Nonetheless, this paper contributes not only a novel adaptive digital twin framework but also a detailed validation process that reveals critical insights into its practical implementation. The system was evaluated through 20 test runs in a hospital lab scenario involving a YuMi robot sorting microscope slides. Validation results showed a 60% overall success rate across varying conditions, with a 98.11% synchronization accuracy between the virtual and physical robot joint movements. The validation exposed potential failure points ranging from perception inaccuracies to LLM misinterpretations and highlighted the importance of system integration and timing. These findings underscore the complexity of deploying such frameworks in dynamic environments and serve as a key contribution of this work.

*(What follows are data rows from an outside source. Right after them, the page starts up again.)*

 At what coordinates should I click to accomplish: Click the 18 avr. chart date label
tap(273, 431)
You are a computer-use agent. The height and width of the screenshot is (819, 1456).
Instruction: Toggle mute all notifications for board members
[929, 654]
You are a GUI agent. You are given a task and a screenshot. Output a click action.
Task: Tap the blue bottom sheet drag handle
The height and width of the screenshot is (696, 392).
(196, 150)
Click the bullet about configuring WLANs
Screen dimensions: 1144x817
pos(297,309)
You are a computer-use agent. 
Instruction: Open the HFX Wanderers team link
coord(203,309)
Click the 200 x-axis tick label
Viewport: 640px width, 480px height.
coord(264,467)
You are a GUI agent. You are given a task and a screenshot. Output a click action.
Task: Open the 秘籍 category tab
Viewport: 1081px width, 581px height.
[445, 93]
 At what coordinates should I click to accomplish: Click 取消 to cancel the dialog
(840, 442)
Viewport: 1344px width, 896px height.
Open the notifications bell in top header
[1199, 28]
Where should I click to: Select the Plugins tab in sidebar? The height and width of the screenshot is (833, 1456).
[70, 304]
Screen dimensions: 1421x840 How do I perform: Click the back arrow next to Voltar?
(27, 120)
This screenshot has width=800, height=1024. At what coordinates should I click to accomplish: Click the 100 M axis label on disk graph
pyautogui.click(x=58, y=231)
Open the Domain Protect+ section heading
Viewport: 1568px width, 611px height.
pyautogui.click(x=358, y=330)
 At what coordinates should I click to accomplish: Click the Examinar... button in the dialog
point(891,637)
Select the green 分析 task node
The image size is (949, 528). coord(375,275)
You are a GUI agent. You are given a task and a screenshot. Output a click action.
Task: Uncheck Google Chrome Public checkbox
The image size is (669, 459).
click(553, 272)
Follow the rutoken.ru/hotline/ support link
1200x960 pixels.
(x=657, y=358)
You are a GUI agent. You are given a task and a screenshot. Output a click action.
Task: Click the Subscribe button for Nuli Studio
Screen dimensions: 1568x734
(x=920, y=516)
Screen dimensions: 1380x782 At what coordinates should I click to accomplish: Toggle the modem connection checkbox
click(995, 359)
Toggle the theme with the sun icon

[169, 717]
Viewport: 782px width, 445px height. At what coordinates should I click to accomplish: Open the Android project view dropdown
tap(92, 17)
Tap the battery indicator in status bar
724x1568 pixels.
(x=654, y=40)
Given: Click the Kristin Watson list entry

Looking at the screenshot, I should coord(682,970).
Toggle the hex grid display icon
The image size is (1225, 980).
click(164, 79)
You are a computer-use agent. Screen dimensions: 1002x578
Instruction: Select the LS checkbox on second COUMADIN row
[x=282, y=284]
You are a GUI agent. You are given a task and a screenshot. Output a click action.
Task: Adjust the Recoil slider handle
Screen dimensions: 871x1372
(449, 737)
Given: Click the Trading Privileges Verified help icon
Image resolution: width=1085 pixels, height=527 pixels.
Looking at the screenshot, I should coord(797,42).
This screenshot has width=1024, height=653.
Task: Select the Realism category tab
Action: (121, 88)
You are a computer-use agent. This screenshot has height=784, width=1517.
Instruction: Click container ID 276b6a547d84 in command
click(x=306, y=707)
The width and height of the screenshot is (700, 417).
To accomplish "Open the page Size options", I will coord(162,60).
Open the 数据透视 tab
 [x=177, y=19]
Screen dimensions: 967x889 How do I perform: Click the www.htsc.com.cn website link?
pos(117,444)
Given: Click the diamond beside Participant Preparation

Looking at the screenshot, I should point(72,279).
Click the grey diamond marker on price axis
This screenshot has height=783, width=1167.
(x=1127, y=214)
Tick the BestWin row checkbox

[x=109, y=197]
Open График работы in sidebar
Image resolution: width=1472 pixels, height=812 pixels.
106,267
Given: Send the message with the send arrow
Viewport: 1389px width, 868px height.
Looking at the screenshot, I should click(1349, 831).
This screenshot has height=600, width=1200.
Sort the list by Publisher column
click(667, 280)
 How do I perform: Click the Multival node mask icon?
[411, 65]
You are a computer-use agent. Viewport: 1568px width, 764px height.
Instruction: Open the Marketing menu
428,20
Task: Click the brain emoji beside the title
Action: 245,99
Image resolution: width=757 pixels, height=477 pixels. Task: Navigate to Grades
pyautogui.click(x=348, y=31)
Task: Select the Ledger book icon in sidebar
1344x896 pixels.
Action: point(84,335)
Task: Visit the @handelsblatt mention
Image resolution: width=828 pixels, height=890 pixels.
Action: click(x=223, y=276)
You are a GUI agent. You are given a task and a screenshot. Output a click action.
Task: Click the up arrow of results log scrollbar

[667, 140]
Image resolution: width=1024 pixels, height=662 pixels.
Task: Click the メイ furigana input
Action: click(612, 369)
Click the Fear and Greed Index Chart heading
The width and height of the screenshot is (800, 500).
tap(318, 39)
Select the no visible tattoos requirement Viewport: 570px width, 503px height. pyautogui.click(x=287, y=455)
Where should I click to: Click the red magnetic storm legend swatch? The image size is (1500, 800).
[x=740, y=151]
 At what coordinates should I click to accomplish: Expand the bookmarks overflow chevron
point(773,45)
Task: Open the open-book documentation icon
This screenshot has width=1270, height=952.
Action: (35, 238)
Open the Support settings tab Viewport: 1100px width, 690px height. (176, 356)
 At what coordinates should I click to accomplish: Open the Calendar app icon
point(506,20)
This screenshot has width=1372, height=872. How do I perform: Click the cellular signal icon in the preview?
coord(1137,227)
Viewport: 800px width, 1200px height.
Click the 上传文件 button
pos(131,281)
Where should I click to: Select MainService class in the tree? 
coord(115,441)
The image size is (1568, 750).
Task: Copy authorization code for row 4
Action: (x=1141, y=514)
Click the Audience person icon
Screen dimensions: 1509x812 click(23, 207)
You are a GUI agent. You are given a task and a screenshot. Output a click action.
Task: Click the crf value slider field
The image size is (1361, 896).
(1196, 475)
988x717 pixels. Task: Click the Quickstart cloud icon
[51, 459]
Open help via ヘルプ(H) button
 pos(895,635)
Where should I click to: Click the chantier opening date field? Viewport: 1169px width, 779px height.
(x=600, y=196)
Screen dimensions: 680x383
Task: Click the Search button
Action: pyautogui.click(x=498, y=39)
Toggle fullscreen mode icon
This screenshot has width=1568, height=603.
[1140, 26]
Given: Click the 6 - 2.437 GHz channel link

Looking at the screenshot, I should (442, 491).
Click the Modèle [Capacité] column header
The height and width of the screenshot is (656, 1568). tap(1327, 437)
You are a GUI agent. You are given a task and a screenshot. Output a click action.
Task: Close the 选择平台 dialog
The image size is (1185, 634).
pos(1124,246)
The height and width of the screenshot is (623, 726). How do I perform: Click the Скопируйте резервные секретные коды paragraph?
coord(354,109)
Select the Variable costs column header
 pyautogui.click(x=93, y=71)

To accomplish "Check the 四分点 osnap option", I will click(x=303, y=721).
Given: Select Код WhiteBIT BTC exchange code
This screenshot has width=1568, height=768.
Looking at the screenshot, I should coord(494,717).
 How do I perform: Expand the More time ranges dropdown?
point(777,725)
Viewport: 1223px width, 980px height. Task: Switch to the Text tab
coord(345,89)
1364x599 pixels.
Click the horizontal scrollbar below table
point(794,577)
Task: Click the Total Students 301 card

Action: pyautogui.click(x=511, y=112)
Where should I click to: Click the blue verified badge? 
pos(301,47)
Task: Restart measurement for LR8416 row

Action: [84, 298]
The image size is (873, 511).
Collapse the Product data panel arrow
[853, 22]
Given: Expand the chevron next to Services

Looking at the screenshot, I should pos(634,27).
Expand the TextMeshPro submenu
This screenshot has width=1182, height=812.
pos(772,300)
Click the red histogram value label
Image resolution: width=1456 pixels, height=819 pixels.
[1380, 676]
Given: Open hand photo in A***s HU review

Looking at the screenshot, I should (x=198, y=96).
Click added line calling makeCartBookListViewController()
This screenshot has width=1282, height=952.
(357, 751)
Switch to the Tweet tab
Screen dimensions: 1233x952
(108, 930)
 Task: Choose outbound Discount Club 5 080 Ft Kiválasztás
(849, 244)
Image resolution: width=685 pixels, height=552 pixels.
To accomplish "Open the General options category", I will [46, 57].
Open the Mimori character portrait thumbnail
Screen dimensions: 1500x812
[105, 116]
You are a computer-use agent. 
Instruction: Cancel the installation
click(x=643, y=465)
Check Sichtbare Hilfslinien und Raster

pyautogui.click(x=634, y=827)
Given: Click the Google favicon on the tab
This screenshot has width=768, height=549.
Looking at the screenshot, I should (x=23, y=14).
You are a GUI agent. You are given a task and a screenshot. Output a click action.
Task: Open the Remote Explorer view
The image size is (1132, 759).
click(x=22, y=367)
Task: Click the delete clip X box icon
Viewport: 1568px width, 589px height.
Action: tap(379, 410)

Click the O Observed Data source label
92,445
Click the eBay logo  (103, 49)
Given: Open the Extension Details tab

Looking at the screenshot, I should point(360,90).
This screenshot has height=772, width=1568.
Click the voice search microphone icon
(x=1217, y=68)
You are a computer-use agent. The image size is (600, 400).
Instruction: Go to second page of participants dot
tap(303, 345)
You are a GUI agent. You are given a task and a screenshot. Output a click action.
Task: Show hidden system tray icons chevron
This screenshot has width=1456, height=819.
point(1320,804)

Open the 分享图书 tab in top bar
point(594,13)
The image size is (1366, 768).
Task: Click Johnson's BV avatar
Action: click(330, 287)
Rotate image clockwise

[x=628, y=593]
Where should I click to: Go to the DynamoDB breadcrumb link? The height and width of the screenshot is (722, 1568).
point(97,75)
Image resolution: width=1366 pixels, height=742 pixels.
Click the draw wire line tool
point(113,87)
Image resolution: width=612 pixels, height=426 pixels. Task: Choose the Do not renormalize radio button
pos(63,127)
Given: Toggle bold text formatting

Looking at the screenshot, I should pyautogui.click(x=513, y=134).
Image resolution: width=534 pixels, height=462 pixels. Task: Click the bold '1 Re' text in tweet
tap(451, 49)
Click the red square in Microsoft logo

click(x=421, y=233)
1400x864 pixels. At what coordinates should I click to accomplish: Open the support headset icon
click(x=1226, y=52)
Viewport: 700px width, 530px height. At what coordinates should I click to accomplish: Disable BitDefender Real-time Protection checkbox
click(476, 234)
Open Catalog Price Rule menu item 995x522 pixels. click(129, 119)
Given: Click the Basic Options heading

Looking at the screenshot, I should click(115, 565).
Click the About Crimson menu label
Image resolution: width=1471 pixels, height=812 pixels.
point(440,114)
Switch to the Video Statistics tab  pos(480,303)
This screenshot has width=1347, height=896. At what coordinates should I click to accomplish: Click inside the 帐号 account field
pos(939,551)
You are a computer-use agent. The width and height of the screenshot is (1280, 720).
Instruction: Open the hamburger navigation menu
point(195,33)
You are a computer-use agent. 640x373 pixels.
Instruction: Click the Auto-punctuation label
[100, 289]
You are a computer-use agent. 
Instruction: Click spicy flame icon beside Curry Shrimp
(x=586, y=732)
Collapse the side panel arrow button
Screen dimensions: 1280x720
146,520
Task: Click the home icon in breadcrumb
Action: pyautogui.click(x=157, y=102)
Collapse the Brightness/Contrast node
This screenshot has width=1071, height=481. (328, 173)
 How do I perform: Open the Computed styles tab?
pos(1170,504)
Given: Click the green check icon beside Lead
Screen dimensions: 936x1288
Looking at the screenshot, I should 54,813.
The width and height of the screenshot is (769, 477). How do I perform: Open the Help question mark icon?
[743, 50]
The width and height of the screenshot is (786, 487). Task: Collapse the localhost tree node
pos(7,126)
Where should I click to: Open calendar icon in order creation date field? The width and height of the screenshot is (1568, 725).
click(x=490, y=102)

The use of open-source tools, real-time integration, and local LLMs reduces reliance on cloud services, supporting more secure and responsive deployment in industrial settings. Future efforts will focus on addressing challenges observed in the current setup by optimizing hardware utilization, reinforcing safety protocols, and developing a dynamic, LLM-assisted error-handling system to improve overall system resilience.
Overall, this enhanced framework represents a significant step toward realizing adaptive, human-centric collaborative robotics. It lays a solid foundation for deploying robots in dynamic and unstructured environments, fostering efficient, safe, and intuitive human–robot interactions.